Data extracted from a collection
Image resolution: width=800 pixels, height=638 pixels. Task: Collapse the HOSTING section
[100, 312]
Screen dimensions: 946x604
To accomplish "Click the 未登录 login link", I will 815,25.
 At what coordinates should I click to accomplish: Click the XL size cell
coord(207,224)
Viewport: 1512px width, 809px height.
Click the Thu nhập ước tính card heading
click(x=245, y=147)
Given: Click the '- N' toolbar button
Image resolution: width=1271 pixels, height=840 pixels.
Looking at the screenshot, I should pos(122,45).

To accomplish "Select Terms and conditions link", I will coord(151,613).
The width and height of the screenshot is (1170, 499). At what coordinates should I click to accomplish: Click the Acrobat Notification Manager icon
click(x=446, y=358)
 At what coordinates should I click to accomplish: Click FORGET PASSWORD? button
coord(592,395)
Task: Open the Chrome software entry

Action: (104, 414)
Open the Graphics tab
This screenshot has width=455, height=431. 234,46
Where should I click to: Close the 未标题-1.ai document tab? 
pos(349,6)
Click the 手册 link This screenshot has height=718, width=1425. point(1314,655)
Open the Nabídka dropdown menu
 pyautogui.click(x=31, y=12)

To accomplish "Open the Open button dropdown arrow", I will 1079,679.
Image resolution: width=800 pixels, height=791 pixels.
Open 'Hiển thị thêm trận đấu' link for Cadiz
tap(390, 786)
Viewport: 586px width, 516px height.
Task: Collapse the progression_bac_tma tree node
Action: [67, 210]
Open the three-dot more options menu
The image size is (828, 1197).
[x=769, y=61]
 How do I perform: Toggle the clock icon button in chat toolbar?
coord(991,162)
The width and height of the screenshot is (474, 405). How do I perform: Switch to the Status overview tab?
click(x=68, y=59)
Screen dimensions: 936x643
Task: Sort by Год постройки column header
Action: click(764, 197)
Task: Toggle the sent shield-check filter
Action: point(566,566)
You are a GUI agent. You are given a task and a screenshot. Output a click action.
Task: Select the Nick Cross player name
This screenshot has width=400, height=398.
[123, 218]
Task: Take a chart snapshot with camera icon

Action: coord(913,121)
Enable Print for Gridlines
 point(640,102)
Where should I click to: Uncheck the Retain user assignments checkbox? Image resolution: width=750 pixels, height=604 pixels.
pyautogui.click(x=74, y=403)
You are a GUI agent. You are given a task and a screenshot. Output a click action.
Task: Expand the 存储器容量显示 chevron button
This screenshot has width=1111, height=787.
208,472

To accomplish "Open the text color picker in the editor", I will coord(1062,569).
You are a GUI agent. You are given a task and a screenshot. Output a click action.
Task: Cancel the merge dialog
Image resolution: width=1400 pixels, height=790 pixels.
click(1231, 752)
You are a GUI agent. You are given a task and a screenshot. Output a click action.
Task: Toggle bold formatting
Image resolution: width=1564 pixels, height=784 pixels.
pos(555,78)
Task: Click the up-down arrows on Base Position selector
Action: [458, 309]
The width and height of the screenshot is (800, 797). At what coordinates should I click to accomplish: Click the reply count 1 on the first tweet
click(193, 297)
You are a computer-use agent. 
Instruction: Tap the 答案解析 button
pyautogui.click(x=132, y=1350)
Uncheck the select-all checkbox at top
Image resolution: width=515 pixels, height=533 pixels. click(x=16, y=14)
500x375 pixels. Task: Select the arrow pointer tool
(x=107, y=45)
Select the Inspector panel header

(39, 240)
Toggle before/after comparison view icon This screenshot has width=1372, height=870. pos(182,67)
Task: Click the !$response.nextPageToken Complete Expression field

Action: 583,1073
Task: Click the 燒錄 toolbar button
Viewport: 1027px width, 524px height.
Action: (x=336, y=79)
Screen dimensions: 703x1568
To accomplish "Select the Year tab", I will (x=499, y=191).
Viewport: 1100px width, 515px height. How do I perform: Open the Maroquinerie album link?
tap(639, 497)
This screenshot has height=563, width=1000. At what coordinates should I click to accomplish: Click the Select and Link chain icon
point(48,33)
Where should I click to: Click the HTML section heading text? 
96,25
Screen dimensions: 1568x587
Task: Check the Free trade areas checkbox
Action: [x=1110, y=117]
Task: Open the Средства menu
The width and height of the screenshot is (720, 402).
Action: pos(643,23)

ABOUT THIS TASK
Return each line from the data where the string "will" can be found.

TASK RESPONSE
To accomplish "Click the 未登录 login link", I will 815,25.
To accomplish "Select Terms and conditions link", I will coord(151,613).
To accomplish "Open the Open button dropdown arrow", I will 1079,679.
To accomplish "Open the text color picker in the editor", I will coord(1062,569).
To accomplish "Select the Year tab", I will (x=499, y=191).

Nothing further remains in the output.